THE PROBLEM
Could you copy every line of the data that contains "will"?
-- EXTRACTED INFORMATION follows --
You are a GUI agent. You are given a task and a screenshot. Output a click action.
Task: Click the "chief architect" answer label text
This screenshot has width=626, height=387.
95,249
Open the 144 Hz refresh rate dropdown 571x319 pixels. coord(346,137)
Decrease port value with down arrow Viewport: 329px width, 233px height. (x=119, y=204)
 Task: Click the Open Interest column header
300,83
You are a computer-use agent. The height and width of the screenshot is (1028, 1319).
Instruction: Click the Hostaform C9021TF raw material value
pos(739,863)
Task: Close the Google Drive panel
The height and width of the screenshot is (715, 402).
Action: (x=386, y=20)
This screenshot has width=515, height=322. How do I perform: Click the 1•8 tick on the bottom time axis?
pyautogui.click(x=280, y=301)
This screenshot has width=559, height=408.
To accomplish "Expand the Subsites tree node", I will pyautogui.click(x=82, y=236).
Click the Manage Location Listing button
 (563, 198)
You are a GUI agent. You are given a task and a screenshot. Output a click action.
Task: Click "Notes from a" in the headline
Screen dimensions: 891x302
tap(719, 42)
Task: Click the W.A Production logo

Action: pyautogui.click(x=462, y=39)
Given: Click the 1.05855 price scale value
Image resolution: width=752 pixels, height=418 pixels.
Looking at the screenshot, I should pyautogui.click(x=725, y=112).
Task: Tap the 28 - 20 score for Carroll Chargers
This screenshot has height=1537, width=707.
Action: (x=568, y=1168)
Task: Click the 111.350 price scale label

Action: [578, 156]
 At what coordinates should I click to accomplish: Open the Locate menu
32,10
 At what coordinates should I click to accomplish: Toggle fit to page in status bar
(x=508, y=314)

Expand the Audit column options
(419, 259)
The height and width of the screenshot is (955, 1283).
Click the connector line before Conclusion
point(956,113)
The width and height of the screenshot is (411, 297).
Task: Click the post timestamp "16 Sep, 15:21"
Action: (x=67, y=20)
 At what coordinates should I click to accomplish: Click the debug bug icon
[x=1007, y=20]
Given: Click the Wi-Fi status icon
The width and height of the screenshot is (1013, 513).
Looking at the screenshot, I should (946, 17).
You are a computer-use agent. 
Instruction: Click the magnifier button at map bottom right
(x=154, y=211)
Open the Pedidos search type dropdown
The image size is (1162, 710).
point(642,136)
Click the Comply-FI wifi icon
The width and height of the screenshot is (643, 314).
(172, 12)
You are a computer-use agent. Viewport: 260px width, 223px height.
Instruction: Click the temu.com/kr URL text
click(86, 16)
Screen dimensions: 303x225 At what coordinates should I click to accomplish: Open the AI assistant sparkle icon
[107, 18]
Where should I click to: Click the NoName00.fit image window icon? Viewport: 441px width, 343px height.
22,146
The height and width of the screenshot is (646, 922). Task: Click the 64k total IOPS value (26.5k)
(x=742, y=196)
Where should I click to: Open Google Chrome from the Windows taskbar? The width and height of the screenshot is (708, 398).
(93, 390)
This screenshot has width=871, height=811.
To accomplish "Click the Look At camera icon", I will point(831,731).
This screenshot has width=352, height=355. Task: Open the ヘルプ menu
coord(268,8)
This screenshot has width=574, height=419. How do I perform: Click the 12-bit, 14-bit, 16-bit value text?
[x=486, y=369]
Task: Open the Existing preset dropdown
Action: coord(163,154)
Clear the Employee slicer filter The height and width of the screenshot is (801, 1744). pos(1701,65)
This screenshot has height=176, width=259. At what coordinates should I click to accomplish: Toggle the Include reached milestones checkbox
-- EXTRACTED INFORMATION concluded --
OUTPUT
To accomplish "Expand the Subsites tree node", I will pyautogui.click(x=82, y=236).
To accomplish "Click the Look At camera icon", I will point(831,731).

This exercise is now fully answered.